Using GCP Transcription Service and custom NLP Models for Analyzing Customer-facing Speech Conversations

Saqib Awan
Published in
5 min readFeb 4, 2021



One of the key concerns in a customer sales or service Call-Center is to evaluate how well the call-agents are performing their job. Call Center administrators analyze each call by listening to the recorded audio or reading the text transcript and score the call from various aspects against a standard they have set for the agent’s activities during the call. This is a tedious and time-consuming exercise as administrators have to potentially go through hundreds, even thousands of calls and score each of them. The results of such analysis are important in maintaining a high standard of customer service for the Call-Center and in training and improving the performance of the call-agents.

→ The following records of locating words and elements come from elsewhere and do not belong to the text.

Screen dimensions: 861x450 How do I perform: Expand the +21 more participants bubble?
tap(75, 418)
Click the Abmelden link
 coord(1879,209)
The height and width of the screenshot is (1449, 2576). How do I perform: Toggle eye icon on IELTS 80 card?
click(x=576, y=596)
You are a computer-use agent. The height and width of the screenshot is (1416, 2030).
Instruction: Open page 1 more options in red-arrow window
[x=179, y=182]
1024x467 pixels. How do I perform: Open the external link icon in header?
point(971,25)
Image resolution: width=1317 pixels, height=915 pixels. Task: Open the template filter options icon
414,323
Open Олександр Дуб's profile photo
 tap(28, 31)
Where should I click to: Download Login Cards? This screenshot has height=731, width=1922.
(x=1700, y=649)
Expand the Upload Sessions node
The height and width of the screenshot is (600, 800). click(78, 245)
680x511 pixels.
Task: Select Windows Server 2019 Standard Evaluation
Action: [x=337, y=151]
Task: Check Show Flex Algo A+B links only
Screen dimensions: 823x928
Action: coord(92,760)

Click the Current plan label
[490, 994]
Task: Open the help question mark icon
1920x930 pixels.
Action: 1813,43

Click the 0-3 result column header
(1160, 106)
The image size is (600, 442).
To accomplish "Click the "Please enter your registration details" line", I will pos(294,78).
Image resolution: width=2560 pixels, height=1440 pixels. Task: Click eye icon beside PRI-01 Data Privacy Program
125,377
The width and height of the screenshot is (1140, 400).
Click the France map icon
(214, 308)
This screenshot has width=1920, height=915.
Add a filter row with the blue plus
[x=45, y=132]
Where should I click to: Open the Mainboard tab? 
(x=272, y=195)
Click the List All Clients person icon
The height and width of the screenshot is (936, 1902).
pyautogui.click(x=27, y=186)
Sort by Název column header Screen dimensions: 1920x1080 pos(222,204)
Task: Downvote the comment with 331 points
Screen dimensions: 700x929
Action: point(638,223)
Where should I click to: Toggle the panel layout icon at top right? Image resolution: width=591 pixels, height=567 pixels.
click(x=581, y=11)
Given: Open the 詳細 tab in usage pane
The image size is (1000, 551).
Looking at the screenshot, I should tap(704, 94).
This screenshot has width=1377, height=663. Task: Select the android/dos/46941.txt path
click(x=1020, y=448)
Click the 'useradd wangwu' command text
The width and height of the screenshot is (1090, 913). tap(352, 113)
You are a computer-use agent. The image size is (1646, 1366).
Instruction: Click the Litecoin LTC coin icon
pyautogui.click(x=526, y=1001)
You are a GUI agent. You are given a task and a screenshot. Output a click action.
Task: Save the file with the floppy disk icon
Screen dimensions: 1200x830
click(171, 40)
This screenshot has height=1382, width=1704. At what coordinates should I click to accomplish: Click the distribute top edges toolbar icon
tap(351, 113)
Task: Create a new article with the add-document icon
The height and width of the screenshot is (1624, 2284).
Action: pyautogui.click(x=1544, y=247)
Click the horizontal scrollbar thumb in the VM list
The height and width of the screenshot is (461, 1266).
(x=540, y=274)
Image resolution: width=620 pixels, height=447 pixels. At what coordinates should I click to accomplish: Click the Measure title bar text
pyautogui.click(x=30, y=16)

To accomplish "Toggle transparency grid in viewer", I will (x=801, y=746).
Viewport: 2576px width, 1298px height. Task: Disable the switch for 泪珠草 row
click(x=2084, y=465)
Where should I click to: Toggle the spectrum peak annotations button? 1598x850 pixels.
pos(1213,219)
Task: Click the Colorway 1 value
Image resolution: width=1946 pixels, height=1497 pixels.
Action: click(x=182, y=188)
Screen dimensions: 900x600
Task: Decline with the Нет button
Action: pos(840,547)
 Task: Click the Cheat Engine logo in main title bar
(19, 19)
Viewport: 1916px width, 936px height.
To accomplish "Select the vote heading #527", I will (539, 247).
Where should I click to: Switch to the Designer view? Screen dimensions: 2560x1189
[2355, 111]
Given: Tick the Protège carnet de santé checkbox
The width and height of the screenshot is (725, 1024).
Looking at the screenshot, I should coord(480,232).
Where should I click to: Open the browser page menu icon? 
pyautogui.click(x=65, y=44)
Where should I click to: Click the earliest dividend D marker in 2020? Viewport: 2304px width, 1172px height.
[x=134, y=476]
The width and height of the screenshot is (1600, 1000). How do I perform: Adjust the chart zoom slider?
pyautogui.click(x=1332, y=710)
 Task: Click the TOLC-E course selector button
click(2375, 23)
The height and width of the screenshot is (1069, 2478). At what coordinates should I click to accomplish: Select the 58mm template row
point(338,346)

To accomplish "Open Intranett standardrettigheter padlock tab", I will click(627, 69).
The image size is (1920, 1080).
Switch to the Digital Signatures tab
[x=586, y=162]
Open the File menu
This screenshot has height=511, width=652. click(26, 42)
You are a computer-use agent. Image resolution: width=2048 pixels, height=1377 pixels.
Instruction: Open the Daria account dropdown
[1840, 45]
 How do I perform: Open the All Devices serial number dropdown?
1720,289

Whenever we have such a problem of scaling human effort in a process, Machine Learning should be considered as a potential candidate solution for automation of such processes. It turns out that this problem can be solved efficiently and effectively with ML using a combination of Speech-To-Text and Natural Language Processing techniques.

The Call Scoring Problem

To understand the problem, let’s take a scenario where an agent makes an outbound call to a customer to sign them up for a product’s subscription. The agent would collect several pieces of data from the customer by asking specific questions, perform appropriate rebuttals during the conversation if it takes a different path than the prescribed script for that agent, be polite and decent in behavior, introduces him/herself properly, say proper good-byes, etc.

A human administrator has a list of criteria defining the standard for a call in the form of questions about it, and a Yes/No type of score or a numerical score against each such question.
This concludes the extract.